I turned to Erza “I suppose that’s your mom huh?  Mind rot must be inherited eh?”  This time he didn’t even shrug, just stood there.  “So . . . tree, I’d like to find this Redgar character.  He, or it or whatever, has a friend of mind in that mirror and I’d like to get her back.”

“Banish the destroyers from this land and I will show you Redgar.”

I turned to Felf  “You hear that buddy, you and your pals are banished.  Now scram!”
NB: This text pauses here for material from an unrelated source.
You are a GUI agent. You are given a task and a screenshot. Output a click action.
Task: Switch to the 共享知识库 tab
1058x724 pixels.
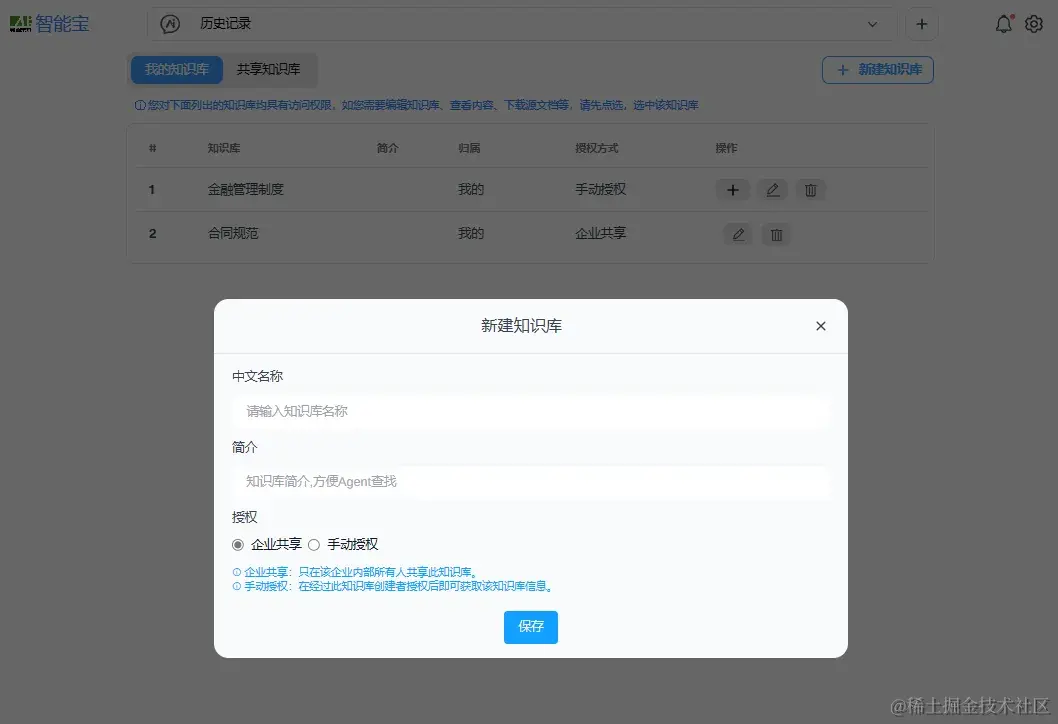[x=269, y=70]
“You just sold us out!  I thought you came here to help us!”

“Why?  Look man, either get out of here or whatever butchered your friends is going to come back for you.  That seems like a pretty simple deal.  Do you love hacking down trees so much that you’d rather die than not do it?  Cut down trees somewhere else.  Or do something else altogether.  Go back to your camp and tell all your friends that you’re leaving and never coming back okay?”

“You’ll pay for this!”

“Why me?  I didn’t do anything.”  I turned to Erza “Why does everyone always blame me?”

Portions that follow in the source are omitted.